Kurt Freund reviews 47 patients treated with various forms of psychotherapy for homosexuality and report 25% gained "heterosexual adaptation lasting several years."
H. J. Eysench, Behaviour Therapy and the Neuroses (Oxford: Pergamon Press, 1960), 312-26
SOME PROBLEMS IN THE TREATMENT OF HOMOSEXUALITY
K. FREUND
Psychiatric Clinic, Karls University, Prague*
INTRODUCTION
All attempts to determine whether any of the methods of treatment applied to cases of homosexuality do have a therapeutic effect, suffer from the fact that the diagnosis is pathological erotic adjustment relies almost exclusively on verbal exploration.

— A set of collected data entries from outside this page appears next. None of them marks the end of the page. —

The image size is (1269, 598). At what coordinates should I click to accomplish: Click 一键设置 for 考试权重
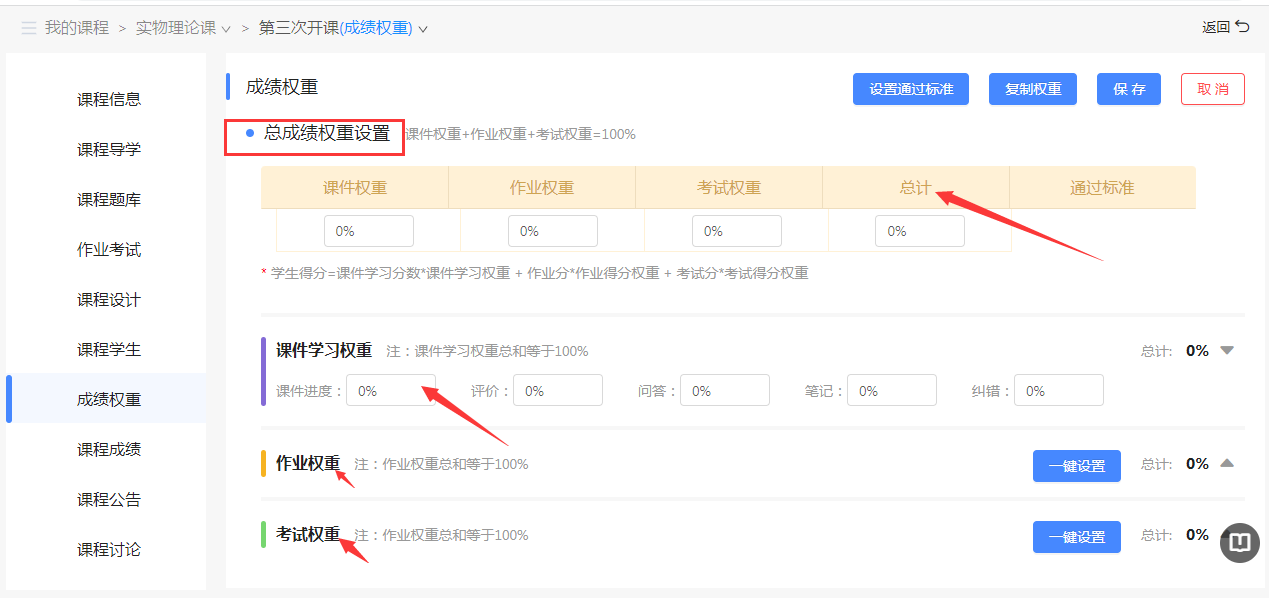pyautogui.click(x=1076, y=537)
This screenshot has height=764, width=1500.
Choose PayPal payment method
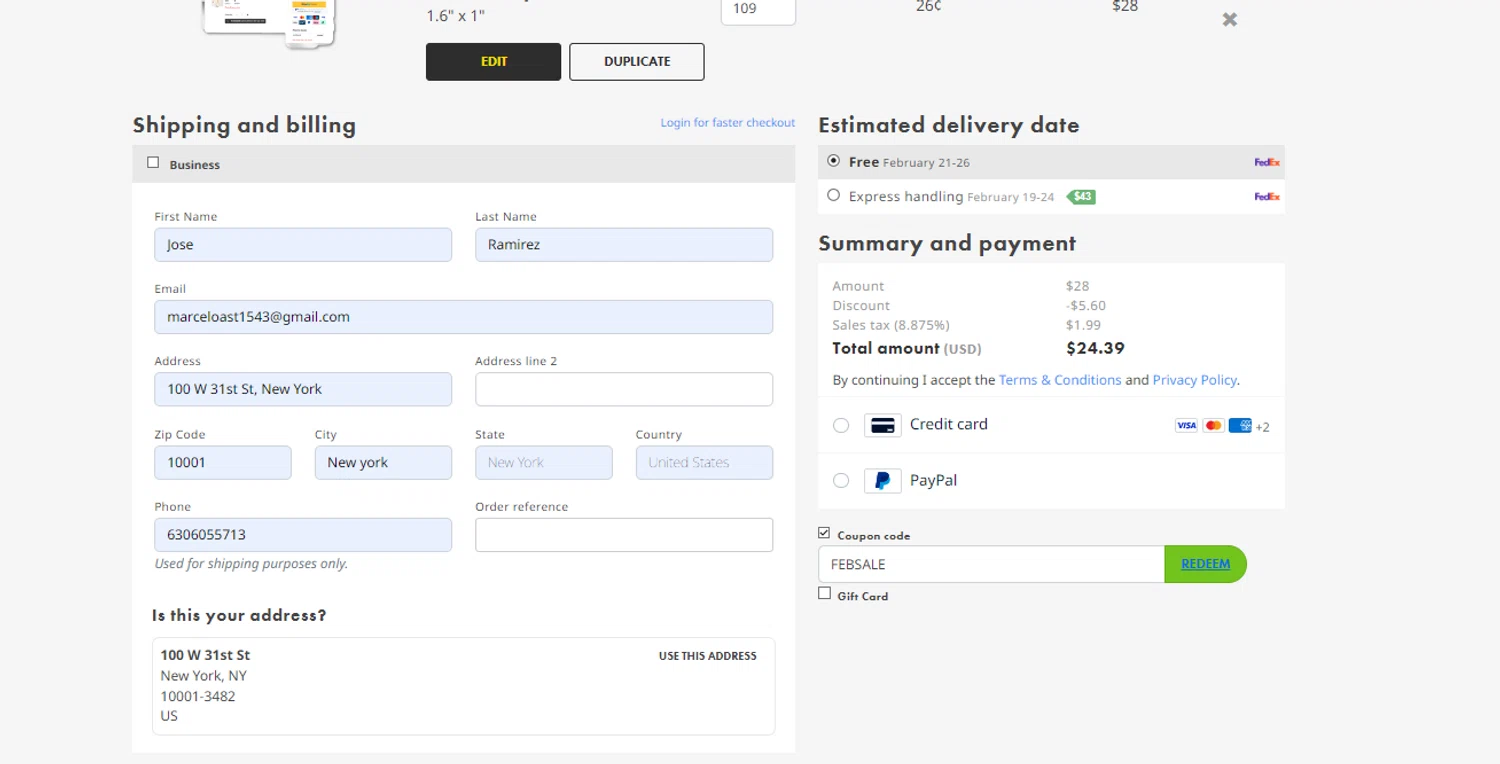point(841,481)
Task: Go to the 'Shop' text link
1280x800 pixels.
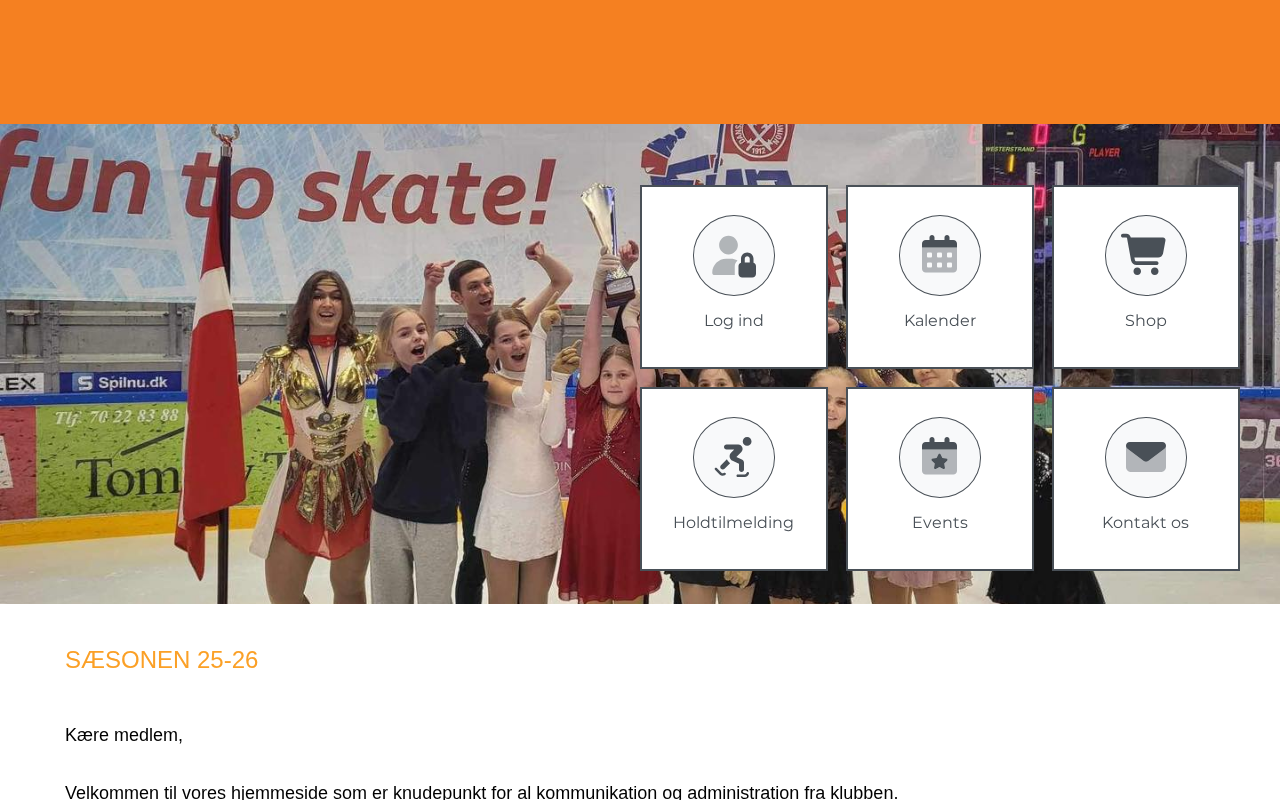Action: coord(1146,321)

This fact is particularly disturbing in the therapeutic situation where the patients are inclined to deny certain facts in order to appear as cured and therefore to avoid any further treatment, which is often regarded as undesirable by them. On the whole, there does not appear to be any method of treatment the efficacy of which could be said to be very apparent and the proportion of cases of homosexuality where - with or without treatment - heterosexual adaptation is reached appears to be very small.
. . .
It appeared probable that all the therapeutic measures considered to be efficacious in the case of homosexuality depended on a common principle. This principle consists of the discouragement of homosexual activities and the encouragement of heterosexual activities. (It is also possible that we should add to this the method of devaluating homoerotic desires and to encourage heterosexual desires, in so far as desires can be separated from actual behavior.) This assumption was strengthened by the fact that there appeared neither very strong qualitative nor quantitative differences between the outcomes of treatments relying on non-verbal, non-explorative psychotherapeutic pro-cedures, and those of a psychoanalytic type. This served as justification to carry out a treatment of homosexuality and to attempt to discover its efficacy, which in simplified form represented the main principle of therapeutic effectiveness previously isolated. It has been shown that the efficacy of this simplified treatment does not appear to be very different from that of other types of treatment of psychotherapeutic nature.